▶ _원문 발췌_:
----------------

# Training Neural Networks

이번 실습에서는 neural network을 training하는데 사용되는 여러가지 방법들에 대해서 실습해보고,

이러한 방법들을 이용하여 MNIST dataset의 성능을 어디까지 올릴 수 있는지 도전해보도록 하겠습니다

In [None]:
## 필요한 Library들을 import 합니다
import numpy as np
import matplotlib.pyplot as plt
import tensorflow as tf
from tensorflow import keras

## TensorFlow, Keras version 확인
print(tf.__version__)
print(keras.__version__)

In [None]:
np.random.seed(777)
tf.random.set_seed(777)

## Coding Tips

#### 1. Hyper Parameter 정하기
#### 2. Data 준비(불러오기 or download 등)
#### 3. Dataset 구성 (tf.data.Dataset 이용)
#### 4. Model 만들기 (Neural Network model)
#### 5. Loss function 정의, Optimizer 선택
#### 6. Training (Train, Test function 만들기 포함)
#### 7. Validation(or Test) 결과 확인

## 3-Layer Network

In [None]:
## Hyper-parameters
learning_rate = 0.001
N_EPOCHS = 30
N_BATCH = 100
N_CLASS = 10

In [None]:
## MNIST Dataset #########################################################
mnist = keras.datasets.mnist
class_names = ['0', '1', '2', '3', '4', '5', '6', '7', '8', '9']
##########################################################################

## Fashion MNIST Dataset #################################################
#mnist = keras.datasets.fashion_mnist
#class_names = ['T-shirt/top', 'Trouser', 'Pullover', 'Dress', 'Coat', 'Sandal', 'Shirt', 'Sneaker', 'Bag', 'Ankle boot']
##########################################################################

In [None]:
## MNIST dataset load
(train_images, train_labels), (test_images, test_labels) = mnist.load_data()

----------------

▶ _자료 구간_:

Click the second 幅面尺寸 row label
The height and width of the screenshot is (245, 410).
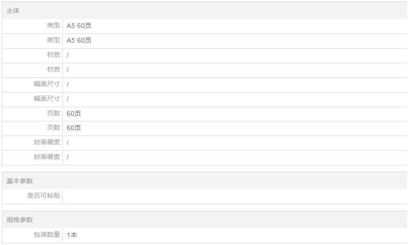tap(47, 99)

----------------

▶ _풀어야 할 과제_:
a) 신경망 학습 실습 글에서 N_EPOCHS는 몇으로 설정되어 있나요?
b) 신경망 학습 실습 글을 마지막 줄 다음부터 이어서 써 주시겠어요?
위 자료는 풀이에 쓰지 않아도 됩니다.

▶ _과제 정답_:
a) N_EPOCHS는 30으로 설정되어 있습니다.

b)
In [None]:
N_TRAIN = train_images.shape[0]
N_TEST = test_images.shape[0]

In [None]:
## image를 0~1사이 값으로 만들기 위하여 255로 나누어줌
train_images = train_images.astype(np.float32) / 255.
test_images = test_images.astype(np.float32) / 255.

## one-hot encoding
train_labels = keras.utils.to_categorical(train_labels, N_CLASS)
test_labels = keras.utils.to_categorical(test_labels, N_CLASS)

In [None]:
## dataset 구성    
train_dataset = tf.data.Dataset.from_tensor_slices((train_images, train_labels)).shuffle(
                buffer_size=100000).batch(N_BATCH).repeat()
test_dataset = tf.data.Dataset.from_tensor_slices((test_images, test_labels)).batch(N_BATCH)

In [None]:
## model function
def create_model():
    model = keras.Sequential()
    model.add(keras.layers.Flatten(input_shape=(28,28)))
    model.add(keras.layers.Dense(256, activation='relu'))
    model.add(keras.layers.Dense(128, activation='relu'))
    model.add(keras.layers.Dense(10, activation='softmax'))
    return model

In [None]:
## Create model, compile & summary
model = create_model()
model.compile(optimizer=tf.keras.optimizers.Adam(learning_rate),
              loss='categorical_crossentropy',
              metrics=['accuracy'])
model.summary()

In [None]:
## Parameters for training
steps_per_epoch = N_TRAIN//N_BATCH
validation_steps = N_TEST//N_BATCH
print(steps_per_epoch, validation_steps)

In [None]:
## Training
history = model.fit(train_dataset, epochs=N_EPOCHS, steps_per_epoch=steps_per_epoch, 
                    validation_data=test_dataset, validation_steps=validation_steps)

## 5-Layer Network

In [None]:
def create_model():
    model = keras.Sequential()
    model.add(keras.layers.Flatten(input_shape=(28,28)))
    model.add(keras.layers.Dense(256, activation='relu'))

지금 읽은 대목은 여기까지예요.